My decision to write this article came from my greater understanding of the work being performed by the PouraKarmikas(PKs) in Bangalore city. During my Civic Action Internship, we helped PKs for a whole day – we pushed their carts and chatted with them about various aspects of their work.

The city of Bangalore wakes up early, and is at full force by around 9 am. By this time, the PKs are about halfway through their work. Their days start at 6 am and finish by around 2 pm. Their work includes going to houses in a designated locality, collecting garbage and disposing of it in the right way. The clean roads we see in the morning on our way to schools and offices are maintained by these workers. The major work force includes women who have migrated from states like Andhra Pradesh, as well as those who reside on the outskirts of the city. These women usually leave their houses at 5am after performing all the household chores– so it is indeed, a very early start.
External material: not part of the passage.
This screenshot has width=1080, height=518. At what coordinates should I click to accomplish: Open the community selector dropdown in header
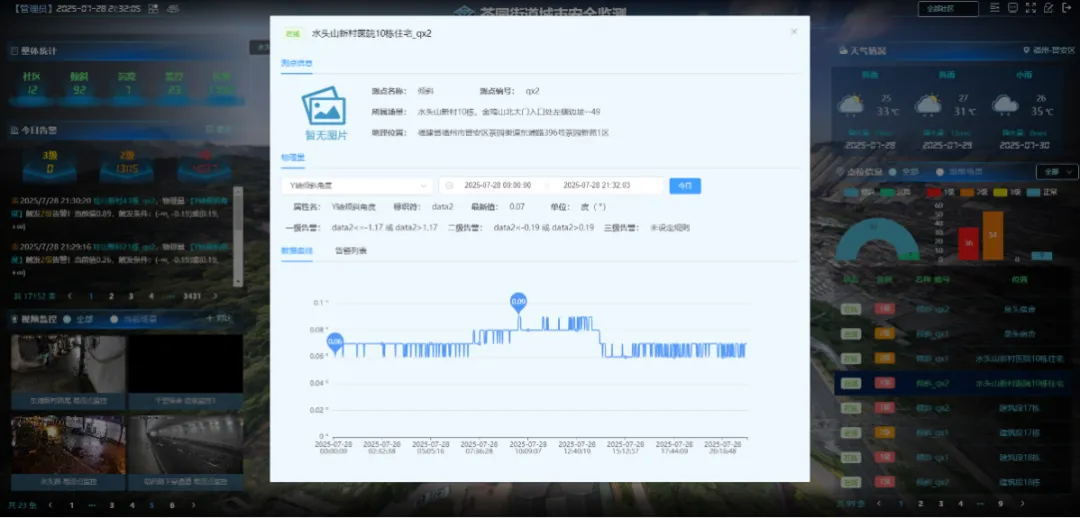pos(947,9)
In order to collect garbage from different households, they are provided with a push cart, usually known as the “Bell gaadi. ” As easy as it may seem pushing a cart, by the time she has collected garbage from many houses, the cart becomes heavy and difficult to push and turn. Not only collecting garbage but also they are assigned the work of cleaning the roads which are usually filled with all kinds of wastes, including human excreta and urine. The long pavements which are used as public toilets by the men of this city are cleaned by these people.
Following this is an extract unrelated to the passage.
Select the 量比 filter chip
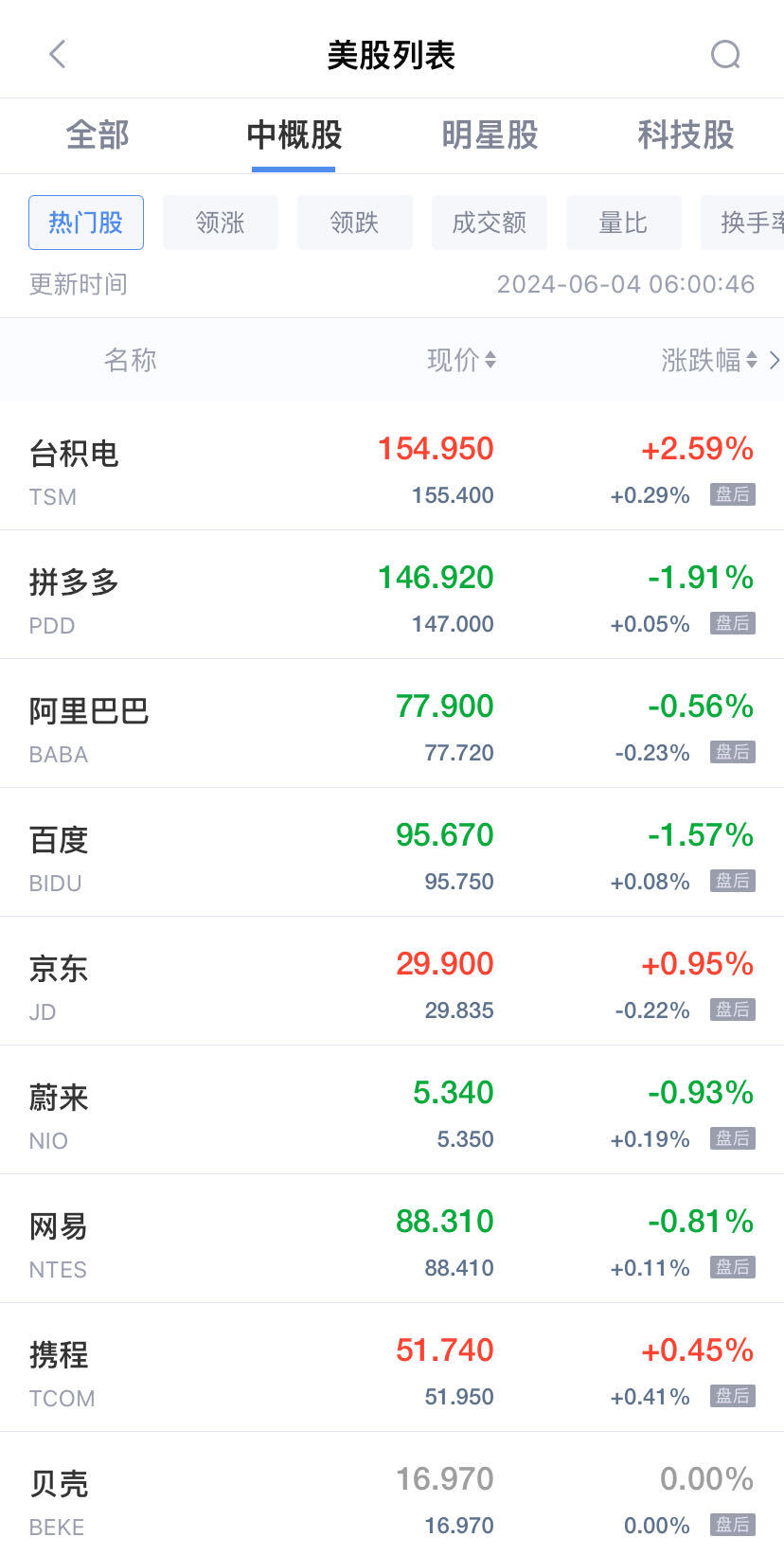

No amenities, no respect, no salary too

However, sadly, these workers are not provided with any of the amenities to perform these tasks other than a broom. Hence they end up scraping and cleaning these wastes with their bare hands. Although the concerned authorities argue that they have provided the PKs with hand gloves, masks and other equipment, these items do not find their way to the streets for optimal usage and their quality and accessibility are questionable. These women also face difficulties in finding a place to relieve themselves and even sometimes eating their meals next to the garbage piles.

Further, they are paid very little for the work they do – especially given how they form an integral part of the clean safe functioning of the city. They are paid around Rs.5,000 a month, where deductions are made if they take the day off. With inflation in food products and other basic necessities – is this enough to make ends meet?

However, it is interesting to note that what most of the PKs demand is not any of the above mentioned facilities, but instead the respect and cooperation of the public, which have been denied to them for a long time. Often they are not even offered a glass of water based on the prejudice that they are impure. The prejudice is so strong that most households refrain from speaking to them at all.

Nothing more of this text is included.